Re: [PATCH v6 00/14] riscv: support for Svpbmt and D1 memory types

From: Jisheng Zhang
Date: Wed Feb 09 2022 - 12:57:20 EST


On Wed, Feb 09, 2022 at 01:37:46PM +0100, Heiko Stuebner wrote:
> Svpbmt is an extension defining "Supervisor-mode: page-based memory types"
> for things like non-cacheable pages or I/O memory pages.
>
>
> So this is my 2nd try at implementing Svpbmt (and the diverging D1 memory
> types) using the alternatives framework.
>
> This includes a number of changes to the alternatives mechanism itself.
> The biggest one being the move to a more central location, as I expect
> in the future, nearly every chip needing some sort of patching, be it
> either for erratas or for optional features (svpbmt or others).
>
> The dt-binding for svpbmt itself is of course not finished and is still
> using the binding introduced in previous versions, as where to put
> a svpbmt-property in the devicetree is still under dicussion.
> Atish seems to be working on a framework for extensions [0],
>
> The series also introduces support for the memory types of the D1
> which are implemented differently to svpbmt.
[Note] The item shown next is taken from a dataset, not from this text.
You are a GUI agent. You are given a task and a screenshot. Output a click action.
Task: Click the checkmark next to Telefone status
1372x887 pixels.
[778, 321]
But when patching anyway
> it's pretty clean to add the D1 variant via ALTERNATIVE_2 to the same
> location.
>
> The only slightly bigger difference is that the "normal" type is not 0
> as with svpbmt, so kernel patches for this PMA type need to be applied
> even before the MMU is brought up, so the series introduces a separate
> stage for that.
>
>
> In theory this series is 3 parts:
> - sbi cache-flush / null-ptr
> - alternatives improvements
> - svpbmt+d1
>
> So expecially patches from the first 2 areas could be applied when
> deemed ready, I just thought to keep it together to show-case where
> the end-goal is and not requiring jumping between different series.
>
>
> The sbi cache-flush patch is based on Atish's sparse-hartid patch [1],
> as it touches a similar area in mm/cacheflush.c
>
>
> I picked the recipient list from the previous version, hopefully
> I didn't forget anybody.
>
> changes in v6:
> - rebase onto 5.17-rc1
> - handle sbi null-ptr differently
> - improve commit messages
> - use riscv,mmu as property name
>
> changes in v5:
> - move to use alternatives for runtime-patching

Hi,

another choice is using static key mechanism. Pros: no need to coding
in asm, all in c.

To support new arch features, I see other arch sometimes use static
key, sometimes use alternative mechanism, so one question here would
be which mechanism is better? Any guide?